In the fall of 1956, Harry, Terry Cahill, Mike O’ Sullivan, Charlie Crump, Jim Dyke, and Earl Wakefield combined their steers and heifers for the last historic cattle drive. The cattle drive began in Big Valley, 30 miles west of Lakeview, they traveled 20 miles to Camas Valley, which is a large grazing pasture on Highway 140, and then another 10 miles to the railroad stock yards in Lakeview, where the cattle were shipped. The cattle drive was newsworthy in that the event received major coverage from the Herald and News in Klamath Falls. When cattle rail shipping ended, roads had greatly improved and cattle trucks came directly to the ranches. Prior to rail shipping in Lakeview, the Schadlers drove their cattle 50 miles to the rail yards in Willow Ranch, California.

Another annual event was the horse gathering in Coleman Valley. Harry, along with other ranchers, helped the MC Ranch, Mike O” Sullivan, and the Hapgood ranch to gather their horse herds off the desert then wean, castrate, and brand the colts. It was always a long day, as they would process up to 100 colts.

Harry married Mary Lydon in 1933. Mary was originally from San Francisco and came to Fort Bidwell as a school teacher. They had three children, Kathleen, Margaret, and Lonny. Sadly, Kathleen passed away in 1944, Margaret is a retired psychologist and lives in Santa Rosa. Lonny graduated from Lakeview High School in 1963 and attended the Oregon Technical Institute. He then returned to Cowhead Ranch and continued to ranch.

Beyond ranching, Harry was a huge fan of the San Francisco Giants baseball team. Each year, he and Lonny would travel to San Francisco to see the team play. He also had a portable radio in the cow camps to listen to Giants’ games.

In the fall of 1976, Harry welcomed his first grandchild, Mary Barbara, the first child of his son Lonny and his wife Jean. It was a proud moment for Harry.
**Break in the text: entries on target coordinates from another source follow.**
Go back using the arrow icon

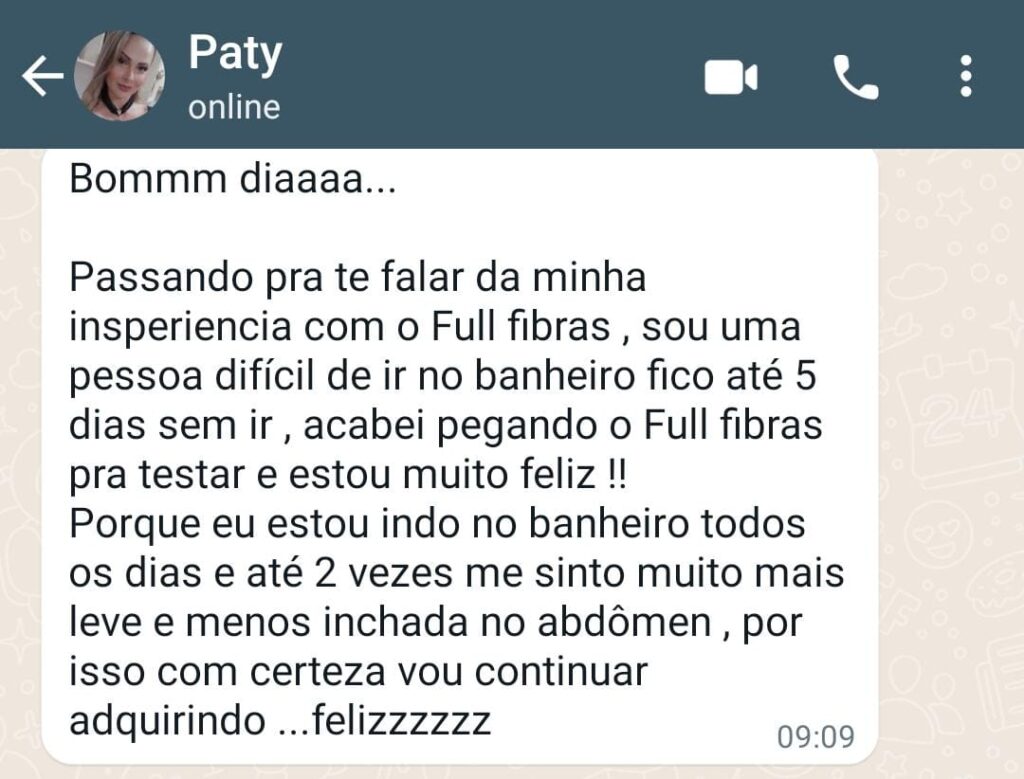(42, 76)
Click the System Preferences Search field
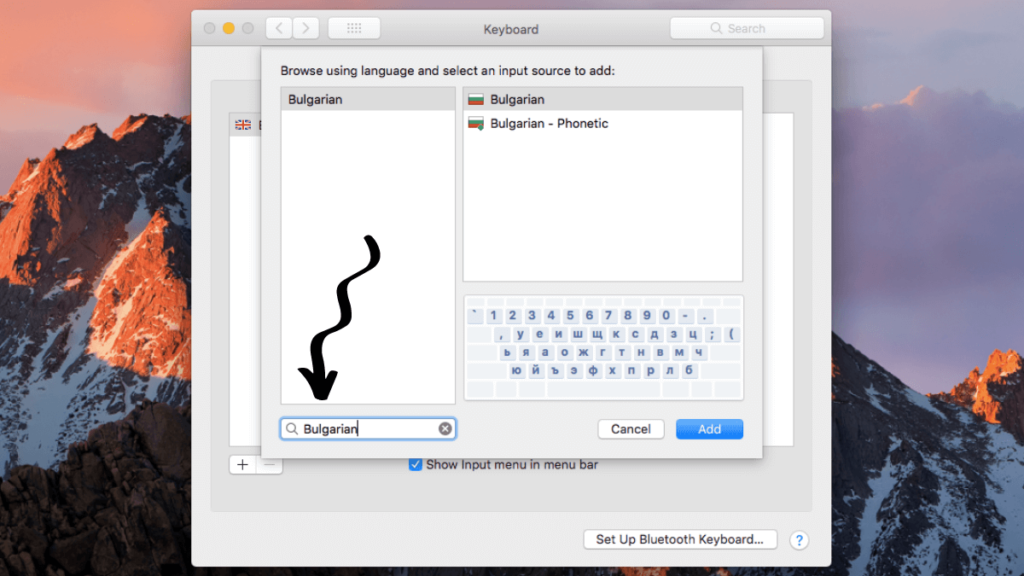Image resolution: width=1024 pixels, height=576 pixels. coord(749,29)
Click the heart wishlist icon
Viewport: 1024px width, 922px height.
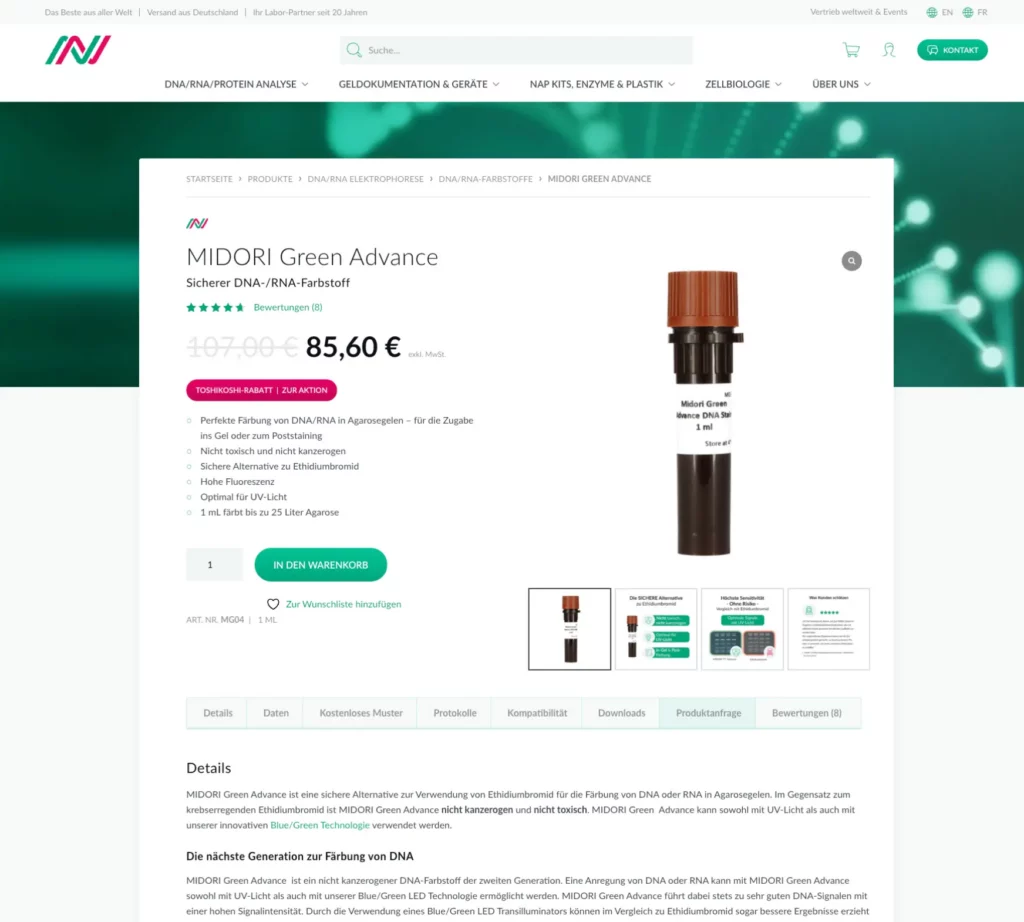[273, 604]
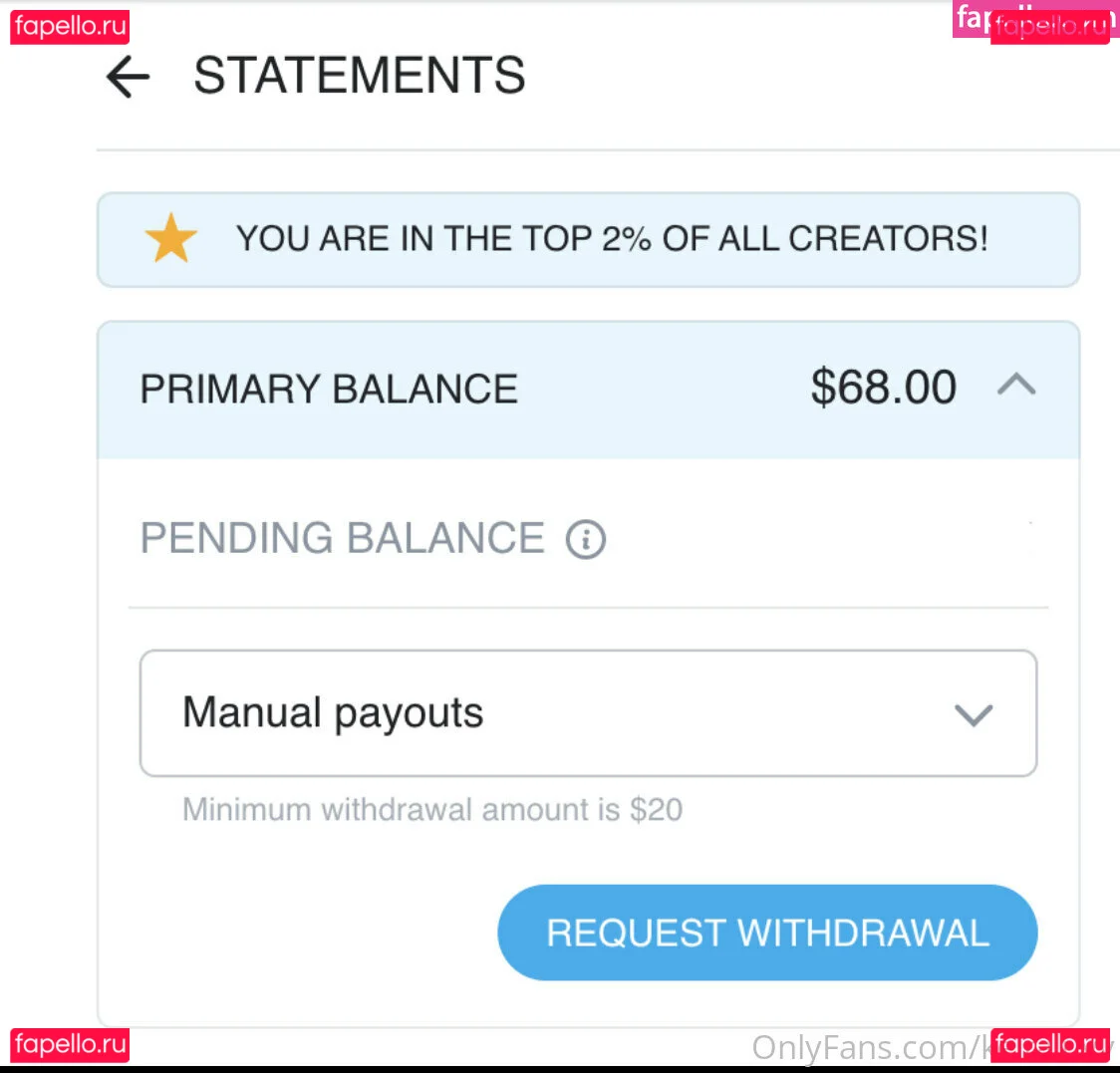
Task: Click the minimum withdrawal amount note
Action: [x=432, y=809]
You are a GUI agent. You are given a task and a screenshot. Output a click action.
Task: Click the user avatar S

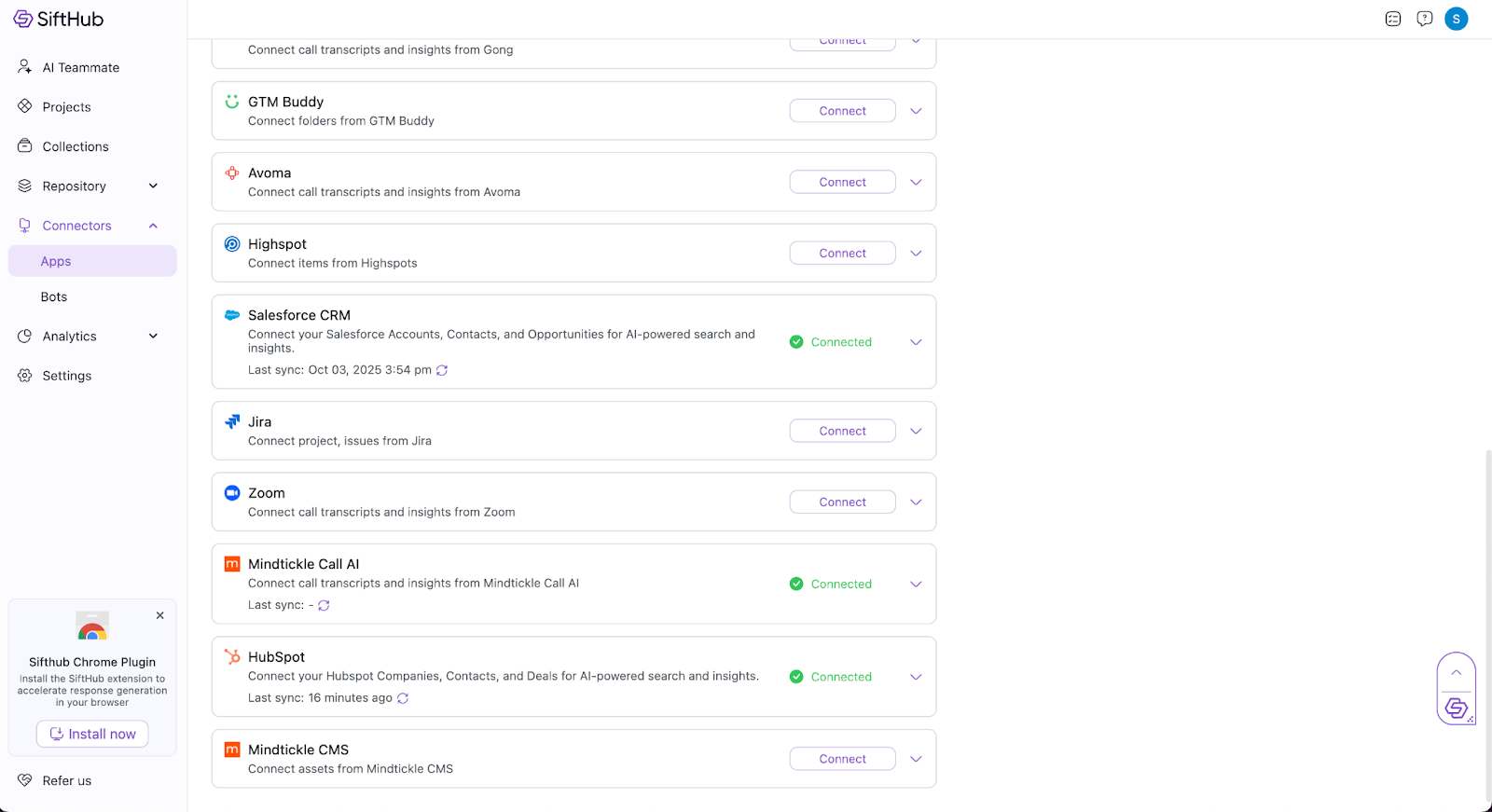coord(1456,19)
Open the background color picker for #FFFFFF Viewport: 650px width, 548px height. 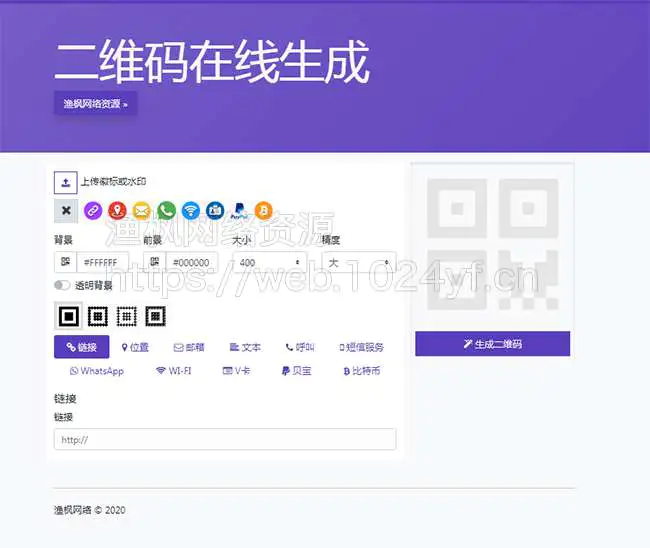click(66, 263)
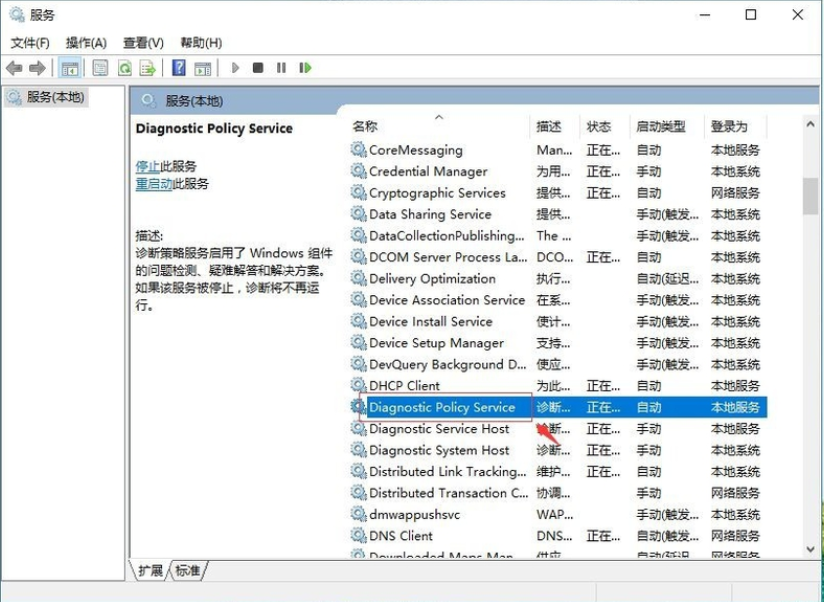Export the services list
The height and width of the screenshot is (602, 824).
click(147, 67)
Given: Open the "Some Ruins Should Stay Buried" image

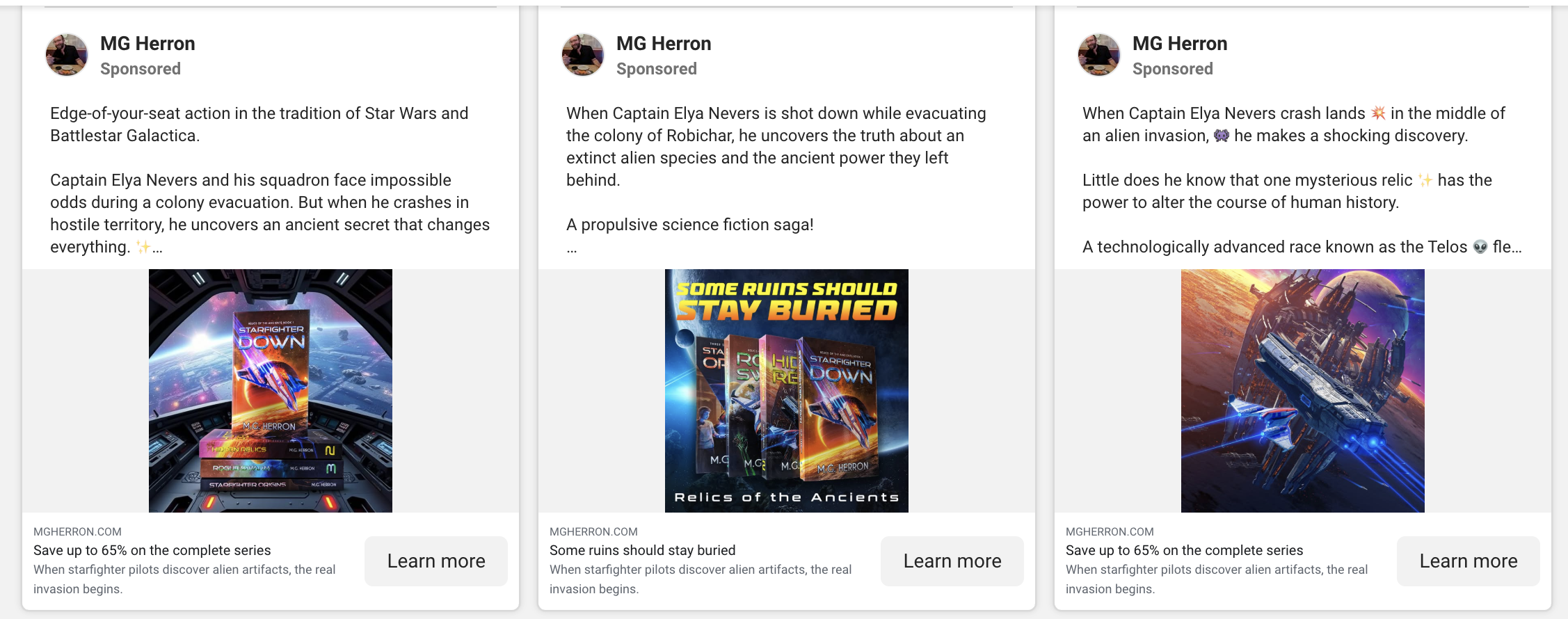Looking at the screenshot, I should coord(786,390).
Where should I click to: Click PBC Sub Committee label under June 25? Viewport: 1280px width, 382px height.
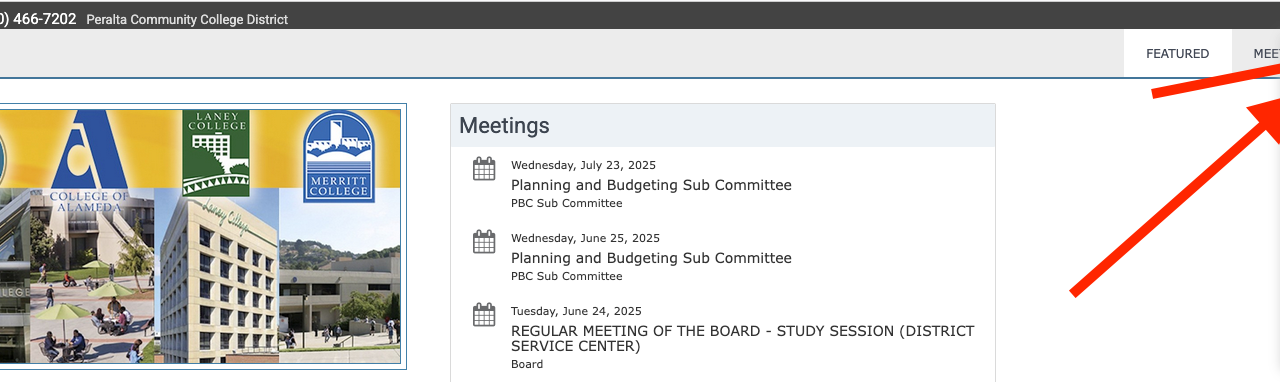(566, 276)
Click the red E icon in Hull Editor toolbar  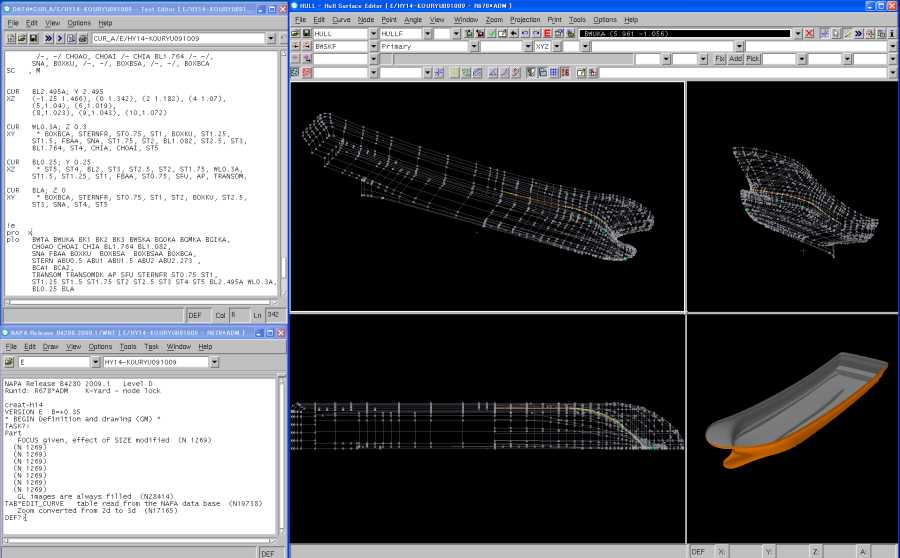[547, 33]
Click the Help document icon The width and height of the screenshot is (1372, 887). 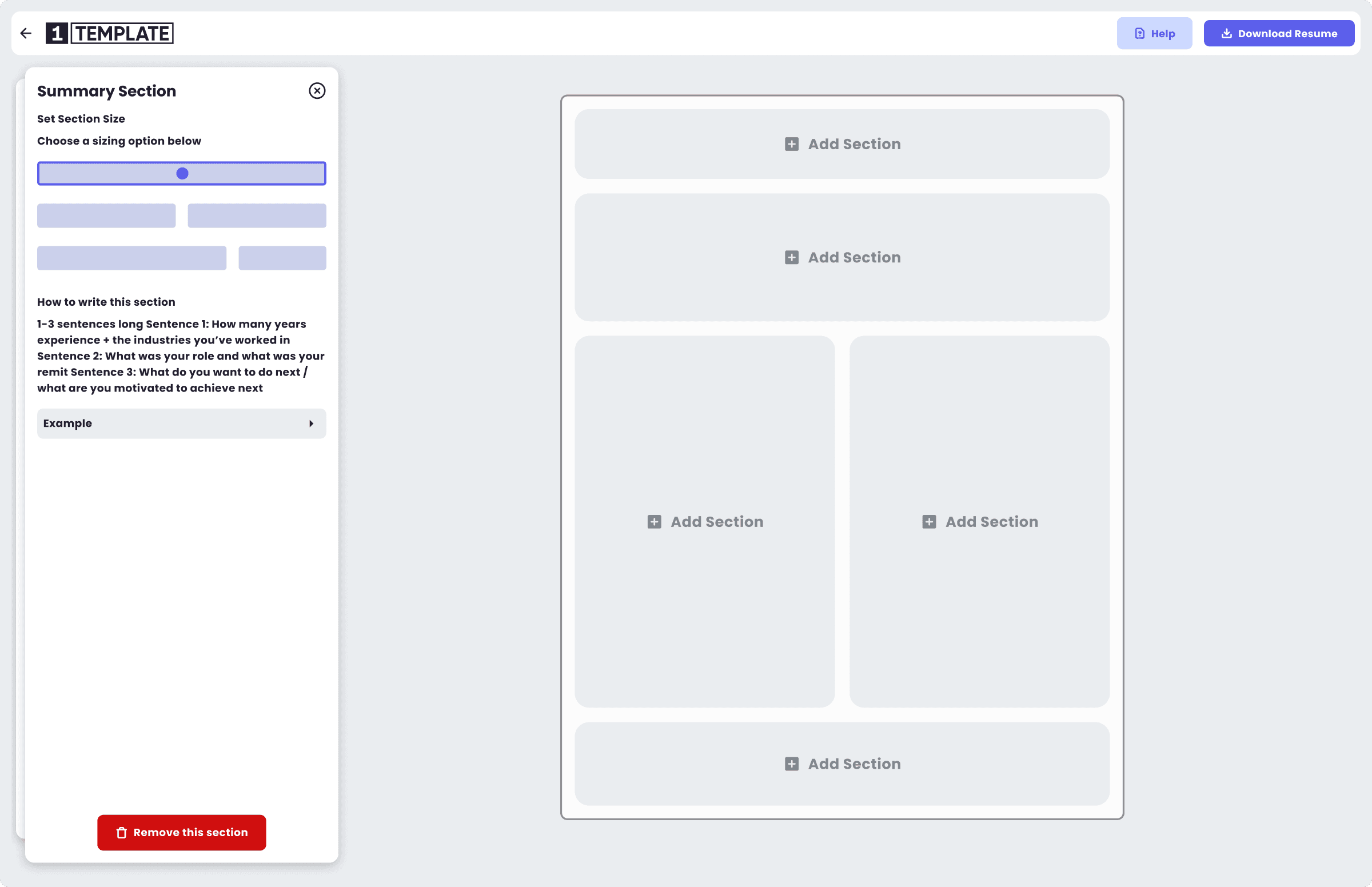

In 1977, an intense drought year began in the west. On January 1st, a small snow storm barely covered the ground, and there was no moisture of any kind in the following six months. Harry was diagnosed with cancer in March of that year and sadly passed away on June 14, 1977. His final resting place is in Fort Bidwell. As the graveside service was being conducted, the six-month drought suddenly ended as the sky filled with clouds and a massive rain storm arrived. The storm lasted for days, saving hay crops and grazing lands. Harry’s good friend Terry Cahill always said, “Harry saved the year by sending rain from Heaven.”

Today, Harry’s son Lonny runs the Schadler ranch along with his daughters, Mary Barbara and Sherry.